• [PROBLEMS TO WORK ON]
[1] Say whether each statement agrees with the feed-efficiency text. Give yes or no for each, with the deciding words from the text quoted exactly.
(a) Each feeding study uses about 60 mid-lactation cows.
(b) Each research site has a geneticist and a veterinarian.
(c) The CDCB is the only sponsor of the research project.
[2] Please repeat the feed-efficiency text word for word, starting at "Each research site" and ending at "different than another.".
[3] Pick up the feed-efficiency text after its last sentence and carry it on.

• [DOCUMENT EXTRACT]
━━━━━━━━

Each research site has a geneticist and a nutritionist, White notes, with the collaborative goal being to improve genetic selection for more feed-efficient animals.
Each feeding study lasts about 45 days, using about 60 mid-lactation cows. White says one of her roles is to try to figure out what makes one cow different than another.
“If they’re in the same pen at the same time eating the same diet and it’s the same weather and the same management, why is one cow more efficient than the other?” she asks. “Some animals, must like people, are just more efficient at using what they eat.”
She evaluates blood metabolites and liver function and examines cows’ eating behavior – whether they eat small meals or large meals and how many times of the day they grab a bite to eat. All of the data goes into the pool of knowledge collected by the various research sites.
Lloyd Holterman, co-owner of Rosy Lane Holsteins near Watertown with his wife, Daphne, has been monitoring the study in his role as chairman of the Council on Dairy Cattle Breeding’s Producer Advisory Committee. The CDCB co-sponsors the research project along with the Washington, D.C.-based Foundation for Food and Agriculture Research.

━━━━━━━━

• [EXCERPTED RECORDS]
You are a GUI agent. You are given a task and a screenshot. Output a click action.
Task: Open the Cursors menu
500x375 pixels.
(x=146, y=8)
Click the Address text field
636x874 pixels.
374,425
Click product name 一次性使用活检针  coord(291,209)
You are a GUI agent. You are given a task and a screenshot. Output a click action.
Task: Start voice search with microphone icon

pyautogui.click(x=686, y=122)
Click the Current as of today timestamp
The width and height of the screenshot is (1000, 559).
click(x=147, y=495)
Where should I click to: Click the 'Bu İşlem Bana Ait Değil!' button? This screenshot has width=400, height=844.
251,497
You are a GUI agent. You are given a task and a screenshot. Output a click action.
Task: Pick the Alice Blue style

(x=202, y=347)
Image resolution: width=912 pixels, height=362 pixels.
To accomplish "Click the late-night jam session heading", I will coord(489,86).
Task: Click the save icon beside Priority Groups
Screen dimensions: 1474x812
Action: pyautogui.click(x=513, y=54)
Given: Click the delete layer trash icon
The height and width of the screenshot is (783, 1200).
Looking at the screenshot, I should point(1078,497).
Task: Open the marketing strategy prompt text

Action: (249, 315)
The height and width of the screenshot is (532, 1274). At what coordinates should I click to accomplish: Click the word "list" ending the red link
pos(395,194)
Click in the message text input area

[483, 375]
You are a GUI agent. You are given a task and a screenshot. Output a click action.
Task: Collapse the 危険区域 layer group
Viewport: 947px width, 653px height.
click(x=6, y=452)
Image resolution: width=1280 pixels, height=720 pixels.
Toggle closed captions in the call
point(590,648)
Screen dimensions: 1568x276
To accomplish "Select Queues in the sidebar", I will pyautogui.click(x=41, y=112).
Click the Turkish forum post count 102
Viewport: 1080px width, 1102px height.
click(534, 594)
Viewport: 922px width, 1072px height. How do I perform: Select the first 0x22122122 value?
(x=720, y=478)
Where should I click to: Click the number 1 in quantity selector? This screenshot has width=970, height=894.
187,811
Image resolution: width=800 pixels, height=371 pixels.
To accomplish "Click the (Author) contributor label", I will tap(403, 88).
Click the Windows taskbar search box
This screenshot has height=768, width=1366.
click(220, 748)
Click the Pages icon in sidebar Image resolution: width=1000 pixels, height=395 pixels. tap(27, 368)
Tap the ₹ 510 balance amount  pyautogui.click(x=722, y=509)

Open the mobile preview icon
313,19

━━━━━━━━

• [TASK RESULTS]
[1]
(a) Yes: "Each feeding study lasts about 45 days, using about 60 mid-lactation cows."
(b) No: "Each research site has a geneticist and a nutritionist"
(c) No: "The CDCB co-sponsors the research project along with the Washington, D.C.-based Foundation for Food and Agriculture Research."

[2]
Each research site has a geneticist and a nutritionist, White notes, with the collaborative goal being to improve genetic selection for more feed-efficient animals.
Each feeding study lasts about 45 days, using about 60 mid-lactation cows. White says one of her roles is to try to figure out what makes one cow different than another.

[3]
Holterman says because logic dictates that smaller cows eat less than bigger cows, the challenge moving forward genetically will be to build smaller cows that give more milk.
“What we want is the most profitable cow, and this feeds into this whole sustainability thing,” he says. “If we have more of a moderate-sized cow, those cows will be more sustainable and have a smaller carbon footprint.
“For the last 20 or 25 years, people who have been analyzing body condition on herds have been saying they want a strong cow that carries body condition. Now we’re saying less body condition is better. It will take time to know if we’re right. But in the long run we’re going to make progress. We’re going to be selecting the bulls that provide the genetics that make sense.”
A research paper summarizing the project notes that the lifetime feed efficiency of dairy cows has more than doubled in the past 70 years because of increased milk production per cow, however, the fact that cows have gotten larger at the same time is counter to the goal of increasing efficiency.
“If cows had simply gotten larger as we bred for greater milk production, this might be acceptable,” the research summary notes. “However, it seems we have bred for larger cows simply because we like larger cows and think they should produce more milk. If we want more milk, we should breed for more milk. What matters is how much milk energy a cow produces relative to her body weight.”
Peñagaricano says it is important for the dairy industry to show society that it is doing something to reduce its carbon footprint.
“If you need less feed to produce the same amount of milk, that means less land, less manure, less emissions and at the end of the day, it’s a win-win for everybody,” he says. “In 2022 and beyond, we have to address those concerns.”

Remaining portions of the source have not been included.